A couple of institutions are using this in production. We (National Library of Australia) use it for a ~1 TB (compressed), 8 billion record index.

  • The dashabord / admin GUI is not fully functional yet
  • Documentation could be improved a lot
  • Requires Java 8
  • No authentication (currently assumes you use a firewall)
  • No sharding (could be added relatively easily but we don't currently need it, I would suggest maybe looking at Cassandra)
  • No replication (you could use a HTTP load balancer though)
  • Delete not yet implemented
  • RemoteResourceIndex in OpenWayback is broken in 2.1 and 2.2 and requires a patch. This has been fixed in OpenWayback 2.3.

Usage

Build:

mvn package

Run:

java -jar target/tinycdxserver*.jar

Command line options:

$ java -jar target/tinycdxserver-0.3.2.jar -h
Usage: java tinycdxserver.Server [options...]
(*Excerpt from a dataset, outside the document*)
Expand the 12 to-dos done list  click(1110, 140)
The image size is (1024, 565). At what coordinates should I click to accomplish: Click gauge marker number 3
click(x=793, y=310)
  -a url        Use a wayback access control oracle
  -b bindaddr   Bind to a particular IP address
  -d datadir    Directory to store index data under
  -i            Inherit the server socket via STDIN (for use with systemd, inetd etc)
  -p port       Local port to listen on
  -v            Verbose logging

The server supports multiple named indexes as subdirectories. You can load records into the index by POSTing them in the (11-field) CDX format Wayback uses:

curl -X POST --data-binary @records.cdx http://localhost:8080/myindex

The canonicalized URL (first field) is ignored, OutbackCDX performs its own canonicalization.

Configuring OpenWayback

Point Wayback at a OutbackCDX index by configuring a RemoteResourceIndex. See the example RemoteCollection.xml shipped with OpenWayback.

    <property name="resourceIndex">
      <bean class="org.archive.wayback.resourceindex.RemoteResourceIndex">
        <property name="searchUrlBase" value="http://localhost:8080/myindex" />
      </bean>
    </property>

Access Control

Experimental support for access control is under early development, experimental support for it can be can be enabled by setting the following environment variable:

EXPERIMENTAL_ACCESS_CONTROL=1

Rules can be configured through the GUI. Have Wayback or other clients query a particular named access point. For example to query the 'public' access point.

http://localhost:8080/myindex/ap/public

Canonicalisation Aliases

Alias records allow the grouping of URLs so they will deliver as if they are different snapshots of the same page.

@alias <source-url> <target-url>

For example:

@alias http://legacy.example.org/page-one http://www.example.org/page1
@alias http://legacy.example.org/page-two http://www.example.org/page2

Aliases do not currently work with url prefix queries. Aliases are resolved after normal canonicalisation rules are applied.

Aliases can be mixed with regular CDX lines either in the same file or separate files and in any order. Any existing records that the alias rule affects the canonicalised URL for will be updated when the alias is added to the index.

Future Work

Other than fixing the above limitations, index size could be further reduced by:

  • Representing WARC files using a numeric ID
  • Truncating or omitting the SHA1 digests (Wayback only uses them to asterisk changed records)

It may be handy to have a secondary index for looking up records by digest.